#### REQUIREMENT:
Reprint the whole of the data exactly.

#### GIVEN DATA:
'''

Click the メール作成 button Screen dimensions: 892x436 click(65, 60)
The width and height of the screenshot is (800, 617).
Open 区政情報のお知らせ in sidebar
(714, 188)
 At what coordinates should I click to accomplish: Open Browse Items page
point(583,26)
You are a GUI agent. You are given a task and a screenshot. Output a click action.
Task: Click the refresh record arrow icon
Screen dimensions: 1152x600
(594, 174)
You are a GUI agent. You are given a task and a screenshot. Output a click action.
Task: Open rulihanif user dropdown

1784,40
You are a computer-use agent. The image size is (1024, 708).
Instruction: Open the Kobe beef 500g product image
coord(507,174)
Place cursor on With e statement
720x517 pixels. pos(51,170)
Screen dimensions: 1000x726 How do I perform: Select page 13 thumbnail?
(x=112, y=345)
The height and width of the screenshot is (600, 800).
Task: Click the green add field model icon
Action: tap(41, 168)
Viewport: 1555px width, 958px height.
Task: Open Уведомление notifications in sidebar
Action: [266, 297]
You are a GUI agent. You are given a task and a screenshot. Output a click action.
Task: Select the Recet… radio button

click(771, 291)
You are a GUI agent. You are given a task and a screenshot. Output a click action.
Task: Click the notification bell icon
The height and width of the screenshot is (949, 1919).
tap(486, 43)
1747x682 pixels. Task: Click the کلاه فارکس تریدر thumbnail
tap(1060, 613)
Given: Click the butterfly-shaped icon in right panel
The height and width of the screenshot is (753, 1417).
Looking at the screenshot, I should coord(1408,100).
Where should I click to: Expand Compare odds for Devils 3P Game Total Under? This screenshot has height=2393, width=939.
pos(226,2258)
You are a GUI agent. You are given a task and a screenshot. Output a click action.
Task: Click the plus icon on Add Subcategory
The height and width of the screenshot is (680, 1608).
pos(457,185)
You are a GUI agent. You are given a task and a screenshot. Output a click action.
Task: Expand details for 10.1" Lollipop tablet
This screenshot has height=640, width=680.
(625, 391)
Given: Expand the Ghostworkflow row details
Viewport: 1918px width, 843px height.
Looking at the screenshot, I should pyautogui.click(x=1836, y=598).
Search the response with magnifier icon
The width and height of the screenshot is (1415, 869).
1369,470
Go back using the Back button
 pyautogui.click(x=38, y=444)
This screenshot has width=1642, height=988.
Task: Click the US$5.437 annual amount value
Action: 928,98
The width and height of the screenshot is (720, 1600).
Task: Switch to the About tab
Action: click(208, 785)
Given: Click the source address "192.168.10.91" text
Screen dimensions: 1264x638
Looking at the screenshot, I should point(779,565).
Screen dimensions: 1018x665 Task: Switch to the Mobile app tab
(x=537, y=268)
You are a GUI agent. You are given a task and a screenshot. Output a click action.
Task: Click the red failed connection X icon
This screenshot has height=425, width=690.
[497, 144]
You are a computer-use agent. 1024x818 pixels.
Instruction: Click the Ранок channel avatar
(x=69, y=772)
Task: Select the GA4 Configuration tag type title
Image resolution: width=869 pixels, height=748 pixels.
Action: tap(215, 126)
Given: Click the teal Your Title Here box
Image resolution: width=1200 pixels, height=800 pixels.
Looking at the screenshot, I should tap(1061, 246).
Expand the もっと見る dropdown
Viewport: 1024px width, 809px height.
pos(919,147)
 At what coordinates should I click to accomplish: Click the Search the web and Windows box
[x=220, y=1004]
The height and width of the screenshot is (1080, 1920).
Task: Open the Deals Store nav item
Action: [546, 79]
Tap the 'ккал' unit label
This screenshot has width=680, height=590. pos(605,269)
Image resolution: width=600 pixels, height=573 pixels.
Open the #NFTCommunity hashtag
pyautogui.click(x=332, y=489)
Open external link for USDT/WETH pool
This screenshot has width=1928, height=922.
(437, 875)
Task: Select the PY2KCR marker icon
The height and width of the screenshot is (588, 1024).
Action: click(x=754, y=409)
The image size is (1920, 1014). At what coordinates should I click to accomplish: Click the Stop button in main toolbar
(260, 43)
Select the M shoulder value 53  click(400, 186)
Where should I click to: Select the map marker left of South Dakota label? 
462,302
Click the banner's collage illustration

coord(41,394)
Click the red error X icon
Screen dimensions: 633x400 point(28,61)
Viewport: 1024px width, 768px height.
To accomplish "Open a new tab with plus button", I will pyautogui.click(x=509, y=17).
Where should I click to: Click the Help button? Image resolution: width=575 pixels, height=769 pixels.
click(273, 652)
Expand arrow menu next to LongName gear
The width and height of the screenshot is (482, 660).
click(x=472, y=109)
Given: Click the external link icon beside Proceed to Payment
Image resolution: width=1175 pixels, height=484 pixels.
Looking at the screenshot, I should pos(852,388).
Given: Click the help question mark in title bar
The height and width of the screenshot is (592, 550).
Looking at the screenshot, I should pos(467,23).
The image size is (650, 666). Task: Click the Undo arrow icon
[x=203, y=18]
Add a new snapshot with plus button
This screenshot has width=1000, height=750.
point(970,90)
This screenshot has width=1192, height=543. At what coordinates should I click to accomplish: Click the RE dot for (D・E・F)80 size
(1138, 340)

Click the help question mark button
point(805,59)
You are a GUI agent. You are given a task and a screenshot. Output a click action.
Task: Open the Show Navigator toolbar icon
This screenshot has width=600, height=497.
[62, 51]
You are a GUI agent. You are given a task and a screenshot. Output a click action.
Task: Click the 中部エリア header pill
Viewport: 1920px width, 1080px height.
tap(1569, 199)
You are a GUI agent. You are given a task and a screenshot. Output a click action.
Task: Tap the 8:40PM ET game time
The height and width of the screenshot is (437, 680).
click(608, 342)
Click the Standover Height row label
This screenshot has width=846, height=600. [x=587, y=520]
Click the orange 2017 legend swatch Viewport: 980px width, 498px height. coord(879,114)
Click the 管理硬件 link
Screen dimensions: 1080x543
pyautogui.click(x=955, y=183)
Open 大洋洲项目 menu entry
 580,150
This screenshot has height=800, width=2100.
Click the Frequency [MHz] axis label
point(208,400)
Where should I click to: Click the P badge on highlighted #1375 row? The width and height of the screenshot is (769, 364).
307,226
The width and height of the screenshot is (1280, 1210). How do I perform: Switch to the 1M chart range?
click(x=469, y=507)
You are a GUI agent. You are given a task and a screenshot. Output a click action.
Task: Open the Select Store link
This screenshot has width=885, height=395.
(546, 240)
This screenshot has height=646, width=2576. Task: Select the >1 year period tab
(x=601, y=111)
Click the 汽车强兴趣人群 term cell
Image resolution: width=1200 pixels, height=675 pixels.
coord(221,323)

'''

#### RESULT FOR THIS TASK:
Click the メール作成 button Screen dimensions: 892x436 click(65, 60)
The width and height of the screenshot is (800, 617).
Open 区政情報のお知らせ in sidebar
(714, 188)
 At what coordinates should I click to accomplish: Open Browse Items page
point(583,26)
You are a GUI agent. You are given a task and a screenshot. Output a click action.
Task: Click the refresh record arrow icon
Screen dimensions: 1152x600
(594, 174)
You are a GUI agent. You are given a task and a screenshot. Output a click action.
Task: Open rulihanif user dropdown

1784,40
You are a computer-use agent. The image size is (1024, 708).
Instruction: Open the Kobe beef 500g product image
coord(507,174)
Place cursor on With e statement
720x517 pixels. pos(51,170)
Screen dimensions: 1000x726 How do I perform: Select page 13 thumbnail?
(x=112, y=345)
The height and width of the screenshot is (600, 800).
Task: Click the green add field model icon
Action: tap(41, 168)
Viewport: 1555px width, 958px height.
Task: Open Уведомление notifications in sidebar
Action: [266, 297]
You are a GUI agent. You are given a task and a screenshot. Output a click action.
Task: Select the Recet… radio button

click(771, 291)
You are a GUI agent. You are given a task and a screenshot. Output a click action.
Task: Click the notification bell icon
The height and width of the screenshot is (949, 1919).
tap(486, 43)
1747x682 pixels. Task: Click the کلاه فارکس تریدر thumbnail
tap(1060, 613)
Given: Click the butterfly-shaped icon in right panel
The height and width of the screenshot is (753, 1417).
Looking at the screenshot, I should coord(1408,100).
Where should I click to: Expand Compare odds for Devils 3P Game Total Under? This screenshot has height=2393, width=939.
pos(226,2258)
You are a GUI agent. You are given a task and a screenshot. Output a click action.
Task: Click the plus icon on Add Subcategory
The height and width of the screenshot is (680, 1608).
pos(457,185)
You are a GUI agent. You are given a task and a screenshot. Output a click action.
Task: Expand details for 10.1" Lollipop tablet
This screenshot has height=640, width=680.
(625, 391)
Given: Expand the Ghostworkflow row details
Viewport: 1918px width, 843px height.
Looking at the screenshot, I should pyautogui.click(x=1836, y=598).
Search the response with magnifier icon
The width and height of the screenshot is (1415, 869).
1369,470
Go back using the Back button
 pyautogui.click(x=38, y=444)
This screenshot has width=1642, height=988.
Task: Click the US$5.437 annual amount value
Action: 928,98
The width and height of the screenshot is (720, 1600).
Task: Switch to the About tab
Action: click(208, 785)
Given: Click the source address "192.168.10.91" text
Screen dimensions: 1264x638
Looking at the screenshot, I should point(779,565).
Screen dimensions: 1018x665 Task: Switch to the Mobile app tab
(x=537, y=268)
You are a GUI agent. You are given a task and a screenshot. Output a click action.
Task: Click the red failed connection X icon
This screenshot has height=425, width=690.
[497, 144]
You are a computer-use agent. 1024x818 pixels.
Instruction: Click the Ранок channel avatar
(x=69, y=772)
Task: Select the GA4 Configuration tag type title
Image resolution: width=869 pixels, height=748 pixels.
Action: tap(215, 126)
Given: Click the teal Your Title Here box
Image resolution: width=1200 pixels, height=800 pixels.
Looking at the screenshot, I should tap(1061, 246).
Expand the もっと見る dropdown
Viewport: 1024px width, 809px height.
pos(919,147)
 At what coordinates should I click to accomplish: Click the Search the web and Windows box
[x=220, y=1004]
The height and width of the screenshot is (1080, 1920).
Task: Open the Deals Store nav item
Action: [546, 79]
Tap the 'ккал' unit label
This screenshot has width=680, height=590. pos(605,269)
Image resolution: width=600 pixels, height=573 pixels.
Open the #NFTCommunity hashtag
pyautogui.click(x=332, y=489)
Open external link for USDT/WETH pool
This screenshot has width=1928, height=922.
(437, 875)
Task: Select the PY2KCR marker icon
The height and width of the screenshot is (588, 1024).
Action: click(x=754, y=409)
The image size is (1920, 1014). At what coordinates should I click to accomplish: Click the Stop button in main toolbar
(260, 43)
Select the M shoulder value 53  click(400, 186)
Where should I click to: Select the map marker left of South Dakota label? 
462,302
Click the banner's collage illustration

coord(41,394)
Click the red error X icon
Screen dimensions: 633x400 point(28,61)
Viewport: 1024px width, 768px height.
To accomplish "Open a new tab with plus button", I will pyautogui.click(x=509, y=17).
Where should I click to: Click the Help button? Image resolution: width=575 pixels, height=769 pixels.
click(273, 652)
Expand arrow menu next to LongName gear
The width and height of the screenshot is (482, 660).
click(x=472, y=109)
Given: Click the external link icon beside Proceed to Payment
Image resolution: width=1175 pixels, height=484 pixels.
Looking at the screenshot, I should pos(852,388).
Given: Click the help question mark in title bar
The height and width of the screenshot is (592, 550).
Looking at the screenshot, I should pos(467,23).
The image size is (650, 666). Task: Click the Undo arrow icon
[x=203, y=18]
Add a new snapshot with plus button
This screenshot has width=1000, height=750.
point(970,90)
This screenshot has width=1192, height=543. At what coordinates should I click to accomplish: Click the RE dot for (D・E・F)80 size
(1138, 340)

Click the help question mark button
point(805,59)
You are a GUI agent. You are given a task and a screenshot. Output a click action.
Task: Open the Show Navigator toolbar icon
This screenshot has width=600, height=497.
[62, 51]
You are a GUI agent. You are given a task and a screenshot. Output a click action.
Task: Click the 中部エリア header pill
Viewport: 1920px width, 1080px height.
tap(1569, 199)
You are a GUI agent. You are given a task and a screenshot. Output a click action.
Task: Tap the 8:40PM ET game time
The height and width of the screenshot is (437, 680).
click(608, 342)
Click the Standover Height row label
This screenshot has width=846, height=600. [x=587, y=520]
Click the orange 2017 legend swatch Viewport: 980px width, 498px height. coord(879,114)
Click the 管理硬件 link
Screen dimensions: 1080x543
pyautogui.click(x=955, y=183)
Open 大洋洲项目 menu entry
 580,150
This screenshot has height=800, width=2100.
Click the Frequency [MHz] axis label
point(208,400)
Where should I click to: Click the P badge on highlighted #1375 row? The width and height of the screenshot is (769, 364).
307,226
The width and height of the screenshot is (1280, 1210). How do I perform: Switch to the 1M chart range?
click(x=469, y=507)
You are a GUI agent. You are given a task and a screenshot. Output a click action.
Task: Open the Select Store link
This screenshot has width=885, height=395.
(546, 240)
This screenshot has height=646, width=2576. Task: Select the >1 year period tab
(x=601, y=111)
Click the 汽车强兴趣人群 term cell
Image resolution: width=1200 pixels, height=675 pixels.
coord(221,323)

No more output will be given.